Lingua identifies which of 75 languages a given text is written in. It runs entirely offline, needs no configuration, and targets both long documents and very short snippets like single words or Twitter messages. The author built it as a lighter alternative to dragging in entire ML frameworks just to detect language.

The interesting bit

Most JVM language detectors fall apart on short text and get worse as you add more languages to the pool. Lingua combines rule-based and statistical methods without using word dictionaries, and the README includes extensive benchmark plots comparing it against Apache Tika, OpenNLP, and Optimaize across single words, word pairs, and sentences.
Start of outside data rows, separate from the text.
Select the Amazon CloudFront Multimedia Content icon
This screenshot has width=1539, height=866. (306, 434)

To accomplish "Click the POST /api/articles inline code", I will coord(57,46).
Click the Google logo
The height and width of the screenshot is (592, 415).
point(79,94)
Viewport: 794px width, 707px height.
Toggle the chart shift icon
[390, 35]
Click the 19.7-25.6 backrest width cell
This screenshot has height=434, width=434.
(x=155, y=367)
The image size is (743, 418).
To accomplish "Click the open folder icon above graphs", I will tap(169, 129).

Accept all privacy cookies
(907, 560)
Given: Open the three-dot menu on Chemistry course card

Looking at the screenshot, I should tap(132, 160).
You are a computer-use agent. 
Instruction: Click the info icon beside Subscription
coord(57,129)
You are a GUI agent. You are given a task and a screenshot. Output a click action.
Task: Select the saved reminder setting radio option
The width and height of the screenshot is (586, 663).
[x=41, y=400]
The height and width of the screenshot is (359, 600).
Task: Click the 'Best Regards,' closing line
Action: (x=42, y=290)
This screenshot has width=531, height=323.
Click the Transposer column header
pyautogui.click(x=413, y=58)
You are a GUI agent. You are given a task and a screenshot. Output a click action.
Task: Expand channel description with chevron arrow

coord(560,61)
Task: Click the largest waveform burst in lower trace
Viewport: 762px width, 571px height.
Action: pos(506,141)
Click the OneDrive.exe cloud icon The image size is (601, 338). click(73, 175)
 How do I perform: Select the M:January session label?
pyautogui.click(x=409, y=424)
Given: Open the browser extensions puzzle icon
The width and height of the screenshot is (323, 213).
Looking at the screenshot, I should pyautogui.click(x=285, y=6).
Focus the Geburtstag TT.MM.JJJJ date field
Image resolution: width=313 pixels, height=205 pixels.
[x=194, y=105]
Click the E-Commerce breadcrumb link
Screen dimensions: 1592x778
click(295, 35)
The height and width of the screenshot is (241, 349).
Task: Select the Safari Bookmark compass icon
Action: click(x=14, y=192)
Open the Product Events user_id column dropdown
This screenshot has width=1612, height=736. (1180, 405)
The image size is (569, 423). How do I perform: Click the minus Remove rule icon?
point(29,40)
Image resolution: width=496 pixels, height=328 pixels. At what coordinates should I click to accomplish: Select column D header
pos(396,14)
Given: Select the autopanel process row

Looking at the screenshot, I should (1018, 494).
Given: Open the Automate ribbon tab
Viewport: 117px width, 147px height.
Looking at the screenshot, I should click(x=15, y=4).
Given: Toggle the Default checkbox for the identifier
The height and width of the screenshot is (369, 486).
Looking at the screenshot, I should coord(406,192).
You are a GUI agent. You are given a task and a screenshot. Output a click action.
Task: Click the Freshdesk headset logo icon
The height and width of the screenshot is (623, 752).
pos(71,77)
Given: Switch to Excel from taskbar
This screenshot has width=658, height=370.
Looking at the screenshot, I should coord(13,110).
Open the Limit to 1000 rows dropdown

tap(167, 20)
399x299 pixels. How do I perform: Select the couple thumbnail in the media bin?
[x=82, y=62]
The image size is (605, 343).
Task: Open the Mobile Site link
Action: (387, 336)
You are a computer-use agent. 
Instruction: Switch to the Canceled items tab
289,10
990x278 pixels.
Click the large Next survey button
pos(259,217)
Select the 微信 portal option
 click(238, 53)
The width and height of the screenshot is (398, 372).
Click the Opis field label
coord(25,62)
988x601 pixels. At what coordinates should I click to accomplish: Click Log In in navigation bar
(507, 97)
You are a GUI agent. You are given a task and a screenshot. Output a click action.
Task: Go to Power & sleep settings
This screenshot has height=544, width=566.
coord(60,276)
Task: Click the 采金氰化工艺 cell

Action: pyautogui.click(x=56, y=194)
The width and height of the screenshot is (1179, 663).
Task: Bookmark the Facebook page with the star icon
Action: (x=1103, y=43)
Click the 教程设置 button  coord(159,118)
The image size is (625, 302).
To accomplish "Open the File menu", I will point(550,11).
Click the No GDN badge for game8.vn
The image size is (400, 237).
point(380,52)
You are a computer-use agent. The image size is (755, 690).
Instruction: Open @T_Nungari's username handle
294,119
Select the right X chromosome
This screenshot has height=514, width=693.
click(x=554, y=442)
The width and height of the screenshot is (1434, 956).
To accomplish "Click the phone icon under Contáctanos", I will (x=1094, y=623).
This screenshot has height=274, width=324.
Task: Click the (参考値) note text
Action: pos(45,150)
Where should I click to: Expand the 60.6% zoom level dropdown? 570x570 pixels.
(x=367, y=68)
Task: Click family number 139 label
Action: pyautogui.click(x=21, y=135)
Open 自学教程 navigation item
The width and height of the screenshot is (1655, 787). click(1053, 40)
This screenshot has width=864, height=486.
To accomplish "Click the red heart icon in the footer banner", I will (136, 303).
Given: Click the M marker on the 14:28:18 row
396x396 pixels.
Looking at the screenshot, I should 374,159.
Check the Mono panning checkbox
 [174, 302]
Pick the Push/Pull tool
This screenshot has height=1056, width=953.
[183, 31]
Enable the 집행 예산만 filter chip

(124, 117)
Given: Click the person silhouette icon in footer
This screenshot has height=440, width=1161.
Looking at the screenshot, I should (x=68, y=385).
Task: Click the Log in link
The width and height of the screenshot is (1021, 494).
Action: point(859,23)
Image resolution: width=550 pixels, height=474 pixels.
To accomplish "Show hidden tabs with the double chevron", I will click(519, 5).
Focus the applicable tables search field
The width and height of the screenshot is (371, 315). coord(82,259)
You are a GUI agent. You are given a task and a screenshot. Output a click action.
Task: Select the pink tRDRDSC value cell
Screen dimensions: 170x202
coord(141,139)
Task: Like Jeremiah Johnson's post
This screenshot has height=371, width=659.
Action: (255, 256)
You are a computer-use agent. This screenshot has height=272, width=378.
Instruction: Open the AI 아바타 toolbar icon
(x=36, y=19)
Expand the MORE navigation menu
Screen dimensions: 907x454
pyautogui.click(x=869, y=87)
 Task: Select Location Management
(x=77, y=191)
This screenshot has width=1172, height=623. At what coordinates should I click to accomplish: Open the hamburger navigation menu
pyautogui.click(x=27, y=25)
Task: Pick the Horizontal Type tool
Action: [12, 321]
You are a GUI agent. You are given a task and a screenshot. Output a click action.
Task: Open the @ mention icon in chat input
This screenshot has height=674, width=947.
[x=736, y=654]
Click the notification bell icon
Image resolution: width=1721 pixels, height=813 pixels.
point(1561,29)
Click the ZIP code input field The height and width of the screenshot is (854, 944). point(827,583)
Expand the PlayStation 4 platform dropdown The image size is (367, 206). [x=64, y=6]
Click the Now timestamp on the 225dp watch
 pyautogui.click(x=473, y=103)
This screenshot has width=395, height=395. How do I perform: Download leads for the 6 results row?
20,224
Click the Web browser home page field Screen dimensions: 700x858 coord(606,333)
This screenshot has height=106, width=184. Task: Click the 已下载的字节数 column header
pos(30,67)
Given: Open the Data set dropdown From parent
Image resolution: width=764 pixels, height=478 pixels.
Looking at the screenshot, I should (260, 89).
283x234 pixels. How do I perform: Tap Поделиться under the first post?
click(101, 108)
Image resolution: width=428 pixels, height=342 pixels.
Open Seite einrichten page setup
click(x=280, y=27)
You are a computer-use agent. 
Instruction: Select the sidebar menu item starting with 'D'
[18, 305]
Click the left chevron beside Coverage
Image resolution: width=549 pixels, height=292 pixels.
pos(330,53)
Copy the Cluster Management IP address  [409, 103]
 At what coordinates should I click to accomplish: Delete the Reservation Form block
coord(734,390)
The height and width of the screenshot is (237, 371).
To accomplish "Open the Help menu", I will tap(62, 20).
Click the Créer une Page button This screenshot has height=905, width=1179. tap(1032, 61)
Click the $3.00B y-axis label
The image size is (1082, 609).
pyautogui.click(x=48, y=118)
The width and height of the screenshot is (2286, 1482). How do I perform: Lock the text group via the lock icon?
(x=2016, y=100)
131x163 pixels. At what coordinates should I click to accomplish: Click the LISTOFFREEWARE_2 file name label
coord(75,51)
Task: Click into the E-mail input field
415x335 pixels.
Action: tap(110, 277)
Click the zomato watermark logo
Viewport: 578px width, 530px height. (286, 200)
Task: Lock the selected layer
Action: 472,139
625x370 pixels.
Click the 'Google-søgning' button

The “quality over quantity” approach—75 languages, but well-supported—avoids the trap of claiming 200 languages and being wrong half the time.

Key highlights

  • Works offline with no external API calls
  • Supports 75 languages including several not covered by competing JVM libraries (Armenian, Azerbaijani, etc.)
  • Two accuracy modes: “high” and “low” (tradeoff unclear from README, but both are benchmarked)
  • Trained on one-million-sentence Leipzig University Wortschatz corpora; tested on held-out 10k-sentence sets
  • Kotlin library with Java interop, published to Maven Central

Caveats

  • The README is upfront that adding more languages may dilute accuracy, so the 75-language set is intentionally conservative
  • No explicit performance/latency numbers or memory footprint guidance provided
  • “Low accuracy mode” is mentioned but not explained—when to use it is left to the reader

Verdict

Worth a look if you’re on the JVM and need language detection without the weight of a full NLP pipeline. Skip it if you need real-time streaming at massive scale or coverage beyond the supported 75 languages; the author is clear that expansion happens carefully, not quickly.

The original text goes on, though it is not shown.